- What needs to be done -
A faithful transcript of all the lines below, with no pictures, is the goal here.

Saved data entries:
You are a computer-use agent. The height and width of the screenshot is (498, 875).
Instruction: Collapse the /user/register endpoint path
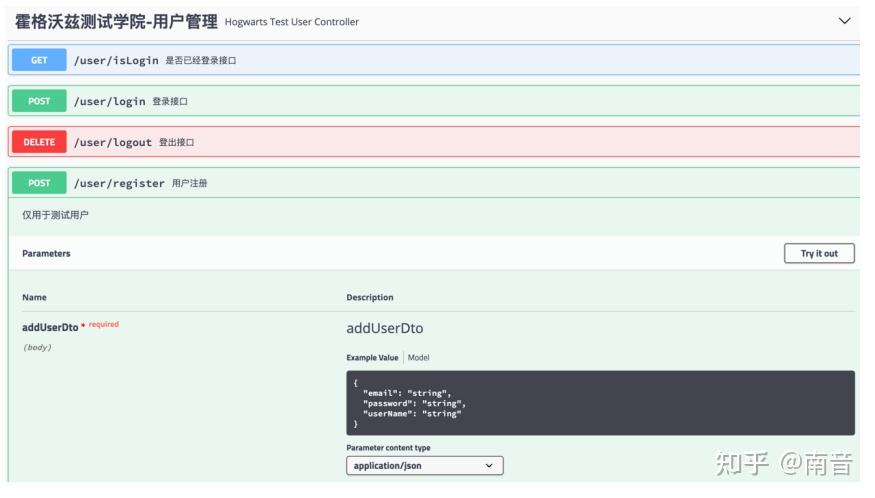click(x=119, y=183)
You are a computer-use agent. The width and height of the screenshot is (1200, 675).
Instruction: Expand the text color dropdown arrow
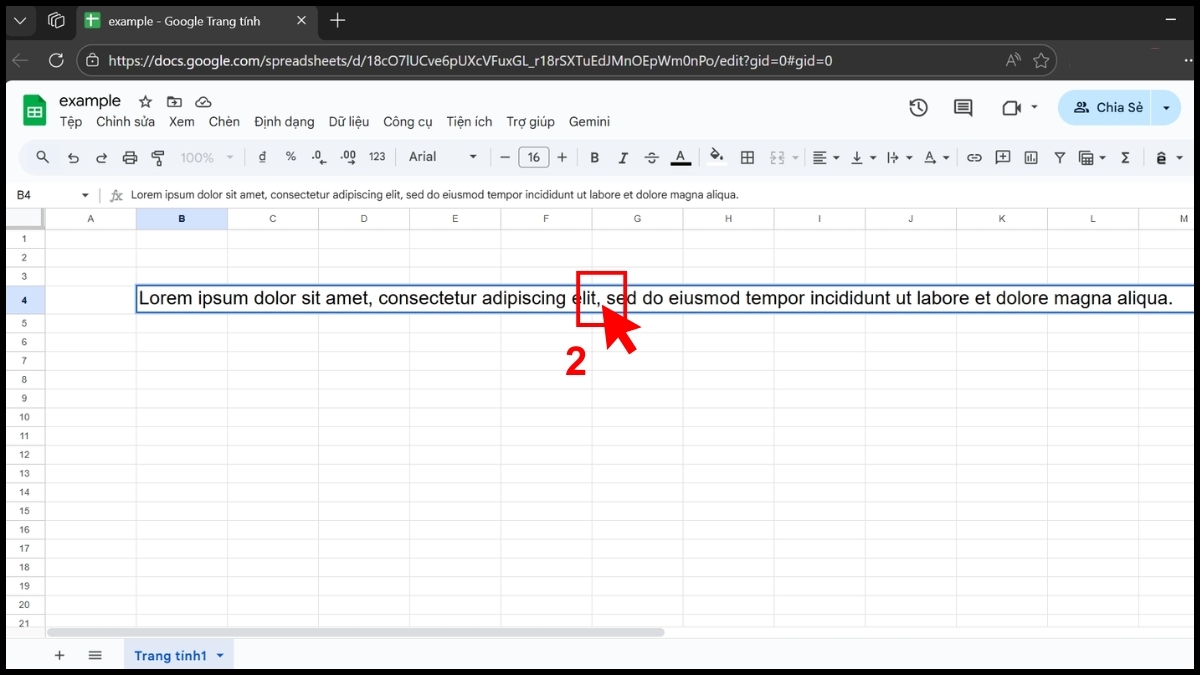tap(946, 157)
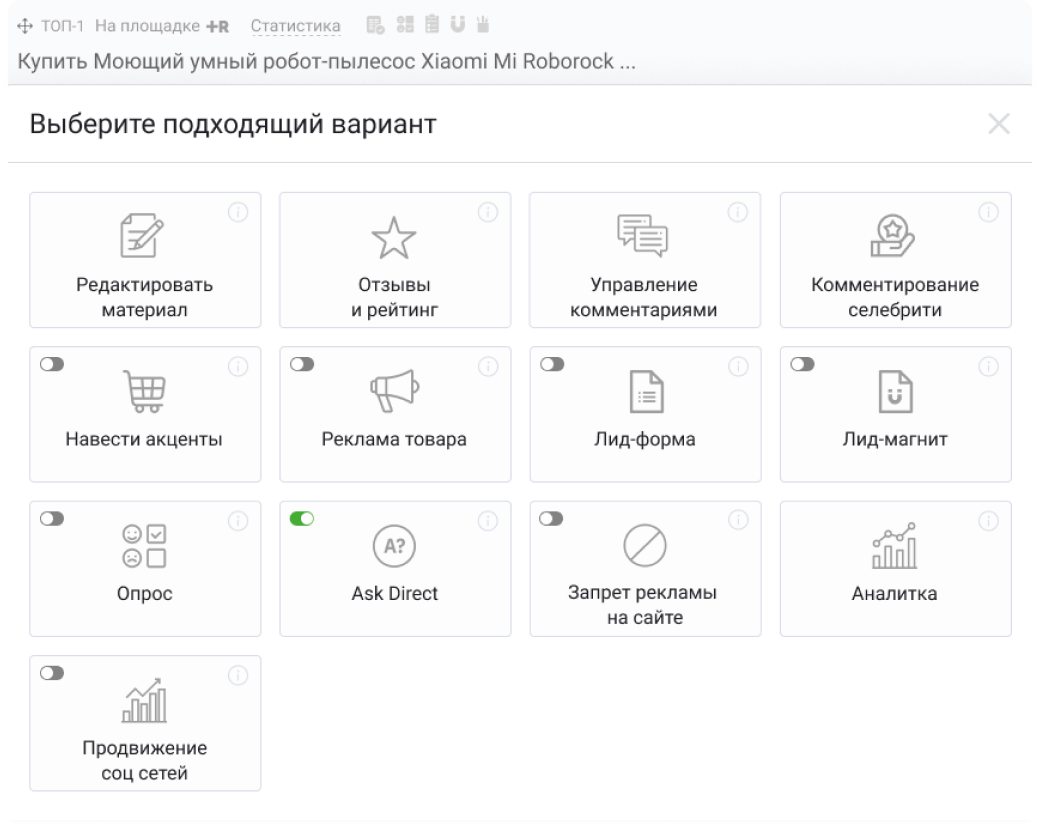The image size is (1040, 833).
Task: Click the shopping cart icon for Навести акценты
Action: [x=145, y=391]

- Result of the task -
You are a computer-use agent. The height and width of the screenshot is (498, 875).
Instruction: Collapse the /user/register endpoint path
click(x=119, y=183)
You are a computer-use agent. The width and height of the screenshot is (1200, 675).
Instruction: Expand the text color dropdown arrow
tap(946, 157)
The image size is (1040, 833).
Task: Click the shopping cart icon for Навести акценты
Action: [x=145, y=391]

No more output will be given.